What to do:
Rewrite the items from the line that contains "Provide the (X, Y)" through the line that contains "sum (271, 840)", keeping every request line, and increase each coordinate in the answers by 6. Leave the requests themselves unchanged.

Dataset extract:
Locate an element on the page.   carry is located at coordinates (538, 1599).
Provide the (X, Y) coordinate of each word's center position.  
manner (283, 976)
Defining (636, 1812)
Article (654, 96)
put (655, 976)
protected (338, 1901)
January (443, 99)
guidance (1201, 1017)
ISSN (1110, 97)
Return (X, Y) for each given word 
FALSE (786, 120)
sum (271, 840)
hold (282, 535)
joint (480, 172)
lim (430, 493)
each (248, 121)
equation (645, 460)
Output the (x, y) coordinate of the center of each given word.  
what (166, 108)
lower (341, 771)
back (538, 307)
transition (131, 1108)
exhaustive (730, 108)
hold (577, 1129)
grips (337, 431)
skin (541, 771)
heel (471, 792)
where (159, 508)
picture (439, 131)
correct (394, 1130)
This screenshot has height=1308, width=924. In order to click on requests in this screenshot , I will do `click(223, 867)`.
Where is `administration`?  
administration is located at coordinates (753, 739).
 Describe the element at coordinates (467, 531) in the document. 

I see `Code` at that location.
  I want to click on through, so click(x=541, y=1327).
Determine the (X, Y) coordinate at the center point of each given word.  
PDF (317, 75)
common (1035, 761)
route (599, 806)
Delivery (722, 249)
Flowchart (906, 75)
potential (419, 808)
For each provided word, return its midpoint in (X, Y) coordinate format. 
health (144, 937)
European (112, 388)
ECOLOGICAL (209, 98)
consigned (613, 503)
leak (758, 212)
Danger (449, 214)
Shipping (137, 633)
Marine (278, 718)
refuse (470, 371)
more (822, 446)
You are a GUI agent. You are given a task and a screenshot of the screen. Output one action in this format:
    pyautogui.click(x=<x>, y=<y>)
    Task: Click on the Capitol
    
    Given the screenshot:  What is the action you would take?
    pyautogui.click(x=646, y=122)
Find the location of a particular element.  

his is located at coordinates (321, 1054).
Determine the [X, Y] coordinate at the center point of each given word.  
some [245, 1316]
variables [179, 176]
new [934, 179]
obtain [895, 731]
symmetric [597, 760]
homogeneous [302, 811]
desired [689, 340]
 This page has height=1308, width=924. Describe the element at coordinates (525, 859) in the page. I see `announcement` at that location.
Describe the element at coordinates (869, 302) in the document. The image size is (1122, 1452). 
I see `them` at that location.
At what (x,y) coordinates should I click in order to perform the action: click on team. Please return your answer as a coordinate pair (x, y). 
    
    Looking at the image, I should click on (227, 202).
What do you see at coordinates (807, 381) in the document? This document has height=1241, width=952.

Exercise output:
Provide the (X, Y) coordinate of each word's center position.  
manner (289, 982)
Defining (642, 1818)
Article (660, 102)
put (661, 982)
protected (344, 1907)
January (449, 105)
guidance (1207, 1023)
ISSN (1116, 103)
Return (X, Y) for each given word 
FALSE (792, 126)
sum (277, 846)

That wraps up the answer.